__Exercise prompt__
From the entries below, please output exactly the lines starting at the one containing "For every named" and ending at the one containing "Terms of service", both included.

__Supplied material__
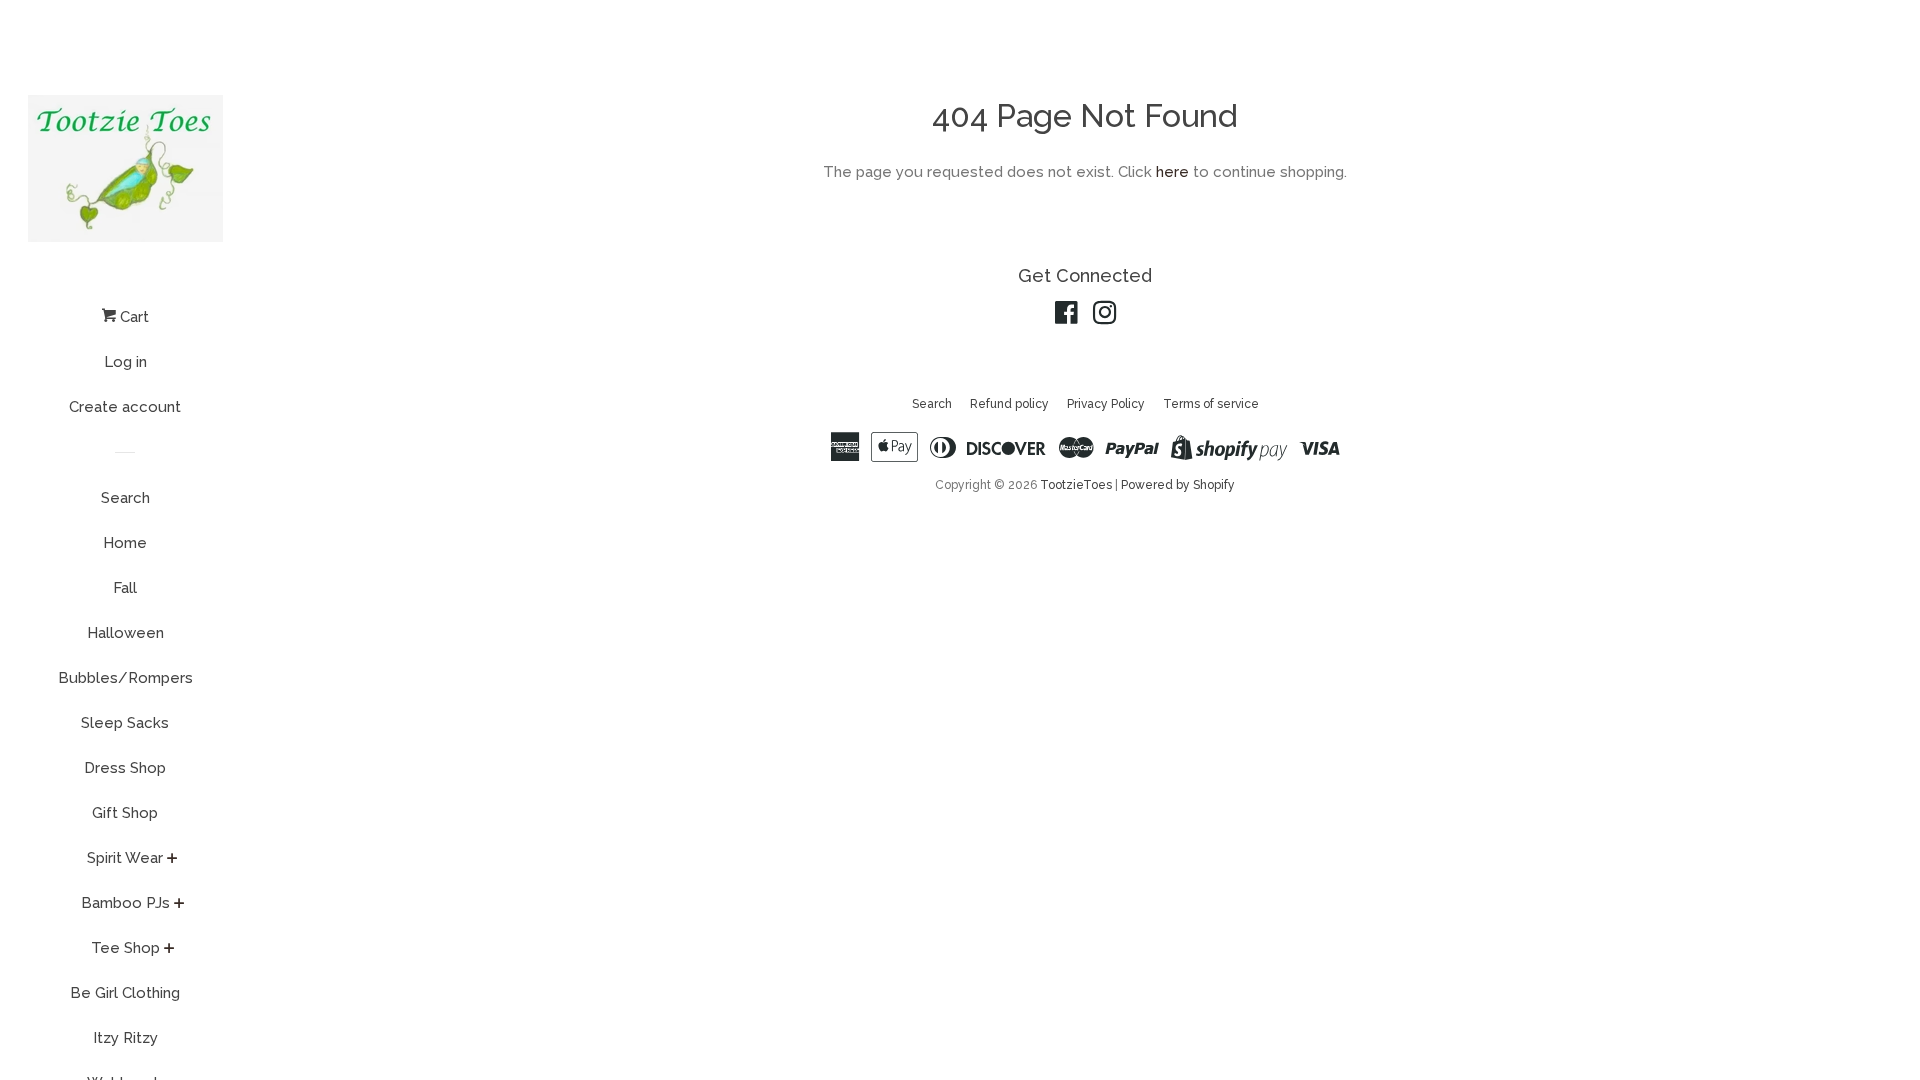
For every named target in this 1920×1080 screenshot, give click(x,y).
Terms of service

--

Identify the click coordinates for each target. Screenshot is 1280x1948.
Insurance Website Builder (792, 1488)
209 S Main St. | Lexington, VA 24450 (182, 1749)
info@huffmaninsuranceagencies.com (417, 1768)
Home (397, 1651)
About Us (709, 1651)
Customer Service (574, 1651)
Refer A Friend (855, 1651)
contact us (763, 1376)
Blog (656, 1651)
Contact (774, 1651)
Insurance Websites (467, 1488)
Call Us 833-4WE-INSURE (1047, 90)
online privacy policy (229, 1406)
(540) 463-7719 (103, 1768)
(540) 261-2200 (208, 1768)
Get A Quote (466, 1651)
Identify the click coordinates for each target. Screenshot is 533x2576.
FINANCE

__Result of the task__
For every named target in this 1920×1080 screenshot, give click(x,y).
Terms of service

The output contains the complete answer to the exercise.